## Selected extract:
■ ■ ■
What the designers definitely can do right now, however, if the Army tells them to, is make the GCV smaller. “Structure and armor to protect 12 soldiers is one of the biggest weight drivers on the vehicle,” Sorge said. “Providing enough space for a large 2015 male soldier with all his gear, times 12 people, defines the volume that you need to build the vehicle around.”

The Army’s current specs insist the GCV carry a full nine-man infantry squad in back — like the Stryker — and a crew of three — driver, gunner, and commander. But the aging Bradley and, for that matter, the German-built Puma sometimes suggested as an alternative to GCV only carry a six-man squad.

Both vehicles still have a three-man crew, so a unit using Bradleys, Pumas, or other mid-size troop carriers would need not only more vehicles but more personnel to drive around the same amount of foot troops. That, in turn, might well drive the total cost and weight of the unit right back up to where it would be with GCVs. In the past, however, the Army insisted that a nine-man squad was the minimum to keep fighting after taking casualties and that the whole squad had to ride in one vehicle to prevent lethal confusion on the battlefield. Now it looks like the service is willing to at least calculate the trade-offs.
■ ■ ■
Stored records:
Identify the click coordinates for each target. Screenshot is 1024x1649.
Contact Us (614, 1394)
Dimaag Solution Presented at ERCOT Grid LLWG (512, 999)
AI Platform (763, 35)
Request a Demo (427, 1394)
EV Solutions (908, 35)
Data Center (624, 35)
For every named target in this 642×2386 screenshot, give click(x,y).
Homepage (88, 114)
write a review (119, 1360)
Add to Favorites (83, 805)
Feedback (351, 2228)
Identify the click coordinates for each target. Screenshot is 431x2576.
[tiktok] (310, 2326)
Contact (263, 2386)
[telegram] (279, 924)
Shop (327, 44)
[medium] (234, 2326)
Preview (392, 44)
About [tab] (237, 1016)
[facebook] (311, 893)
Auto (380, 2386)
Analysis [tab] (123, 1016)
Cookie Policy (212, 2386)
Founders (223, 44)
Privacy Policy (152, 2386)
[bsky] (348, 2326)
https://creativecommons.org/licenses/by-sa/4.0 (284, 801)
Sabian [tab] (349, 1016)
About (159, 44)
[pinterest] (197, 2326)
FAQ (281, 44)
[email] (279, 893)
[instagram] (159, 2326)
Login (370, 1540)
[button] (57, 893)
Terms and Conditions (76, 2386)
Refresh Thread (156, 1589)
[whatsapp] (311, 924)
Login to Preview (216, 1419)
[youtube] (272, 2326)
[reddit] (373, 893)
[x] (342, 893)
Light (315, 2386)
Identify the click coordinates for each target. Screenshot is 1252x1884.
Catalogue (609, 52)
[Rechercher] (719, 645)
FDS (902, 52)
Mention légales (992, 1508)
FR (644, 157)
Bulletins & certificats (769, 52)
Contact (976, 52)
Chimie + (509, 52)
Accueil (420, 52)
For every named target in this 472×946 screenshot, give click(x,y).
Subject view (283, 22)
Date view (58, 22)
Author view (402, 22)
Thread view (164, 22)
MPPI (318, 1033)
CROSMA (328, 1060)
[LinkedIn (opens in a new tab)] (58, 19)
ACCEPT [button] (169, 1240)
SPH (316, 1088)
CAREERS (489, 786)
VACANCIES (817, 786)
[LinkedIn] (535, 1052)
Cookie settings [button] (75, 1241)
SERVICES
■ ■ ■
## Actions to take:
(a) Copy down the stretch of the passage on the Ground Combat Vehicle from "The Army’s current" through "a six-man squad.".
(b) Using the passage on the Ground Combat Vehicle, decide whether each statement agrees with it, and give yes or no with the words of the passage that settle it: (i) the Army's current specs require the GCV to carry a nine-man infantry squad; (ii) the Puma carries a nine-man squad; (iii) the Bradley has a two-man crew.
Use only the text as your source.

## Responses to the exercise:
(a)
The Army’s current specs insist the GCV carry a full nine-man infantry squad in back — like the Stryker — and a crew of three — driver, gunner, and commander. But the aging Bradley and, for that matter, the German-built Puma sometimes suggested as an alternative to GCV only carry a six-man squad.

(b)
(i) Yes: "The Army’s current specs insist the GCV carry a full nine-man infantry squad in back"
(ii) No: "the German-built Puma sometimes suggested as an alternative to GCV only carry a six-man squad"
(iii) No: "Both vehicles still have a three-man crew"